# Collected data:
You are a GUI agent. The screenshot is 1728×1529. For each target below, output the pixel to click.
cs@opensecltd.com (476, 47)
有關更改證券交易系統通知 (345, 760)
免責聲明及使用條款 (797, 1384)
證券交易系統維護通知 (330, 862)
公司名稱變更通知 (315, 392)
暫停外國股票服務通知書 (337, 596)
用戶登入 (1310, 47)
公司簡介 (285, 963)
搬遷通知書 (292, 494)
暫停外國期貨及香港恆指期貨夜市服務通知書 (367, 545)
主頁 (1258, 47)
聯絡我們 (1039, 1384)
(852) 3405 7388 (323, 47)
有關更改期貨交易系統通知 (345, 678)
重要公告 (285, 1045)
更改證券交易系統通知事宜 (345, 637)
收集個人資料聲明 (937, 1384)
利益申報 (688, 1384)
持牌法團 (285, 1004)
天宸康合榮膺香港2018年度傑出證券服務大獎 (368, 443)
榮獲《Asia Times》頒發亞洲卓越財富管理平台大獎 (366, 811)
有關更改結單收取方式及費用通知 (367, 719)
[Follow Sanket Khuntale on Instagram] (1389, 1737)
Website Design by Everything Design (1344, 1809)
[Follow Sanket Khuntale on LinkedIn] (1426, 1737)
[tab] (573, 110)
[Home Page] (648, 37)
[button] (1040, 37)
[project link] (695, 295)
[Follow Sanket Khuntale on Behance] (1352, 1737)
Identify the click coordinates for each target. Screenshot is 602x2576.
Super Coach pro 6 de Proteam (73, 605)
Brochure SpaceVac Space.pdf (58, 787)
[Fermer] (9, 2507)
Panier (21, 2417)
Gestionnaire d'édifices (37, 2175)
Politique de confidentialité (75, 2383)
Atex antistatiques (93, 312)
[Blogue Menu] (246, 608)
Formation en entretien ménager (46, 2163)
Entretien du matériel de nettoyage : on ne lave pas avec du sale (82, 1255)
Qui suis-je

# WORK REQUIRED:
Return the data exactly, every line included.

# ANSWER SPACE:
You are a GUI agent. The screenshot is 1728×1529. For each target below, output the pixel to click.
cs@opensecltd.com (476, 47)
有關更改證券交易系統通知 (345, 760)
免責聲明及使用條款 (797, 1384)
證券交易系統維護通知 (330, 862)
公司名稱變更通知 (315, 392)
暫停外國股票服務通知書 (337, 596)
用戶登入 (1310, 47)
公司簡介 (285, 963)
搬遷通知書 (292, 494)
暫停外國期貨及香港恆指期貨夜市服務通知書 (367, 545)
主頁 (1258, 47)
聯絡我們 (1039, 1384)
(852) 3405 7388 (323, 47)
有關更改期貨交易系統通知 (345, 678)
重要公告 (285, 1045)
更改證券交易系統通知事宜 (345, 637)
收集個人資料聲明 (937, 1384)
利益申報 (688, 1384)
持牌法團 (285, 1004)
天宸康合榮膺香港2018年度傑出證券服務大獎 (368, 443)
榮獲《Asia Times》頒發亞洲卓越財富管理平台大獎 (366, 811)
有關更改結單收取方式及費用通知 (367, 719)
[Follow Sanket Khuntale on Instagram] (1389, 1737)
Website Design by Everything Design (1344, 1809)
[Follow Sanket Khuntale on LinkedIn] (1426, 1737)
[tab] (573, 110)
[Home Page] (648, 37)
[button] (1040, 37)
[project link] (695, 295)
[Follow Sanket Khuntale on Behance] (1352, 1737)
Identify the click coordinates for each target. Screenshot is 602x2576.
Super Coach pro 6 de Proteam (73, 605)
Brochure SpaceVac Space.pdf (58, 787)
[Fermer] (9, 2507)
Panier (21, 2417)
Gestionnaire d'édifices (37, 2175)
Politique de confidentialité (75, 2383)
Atex antistatiques (93, 312)
[Blogue Menu] (246, 608)
Formation en entretien ménager (46, 2163)
Entretien du matériel de nettoyage : on ne lave pas avec du sale (82, 1255)
Qui suis-je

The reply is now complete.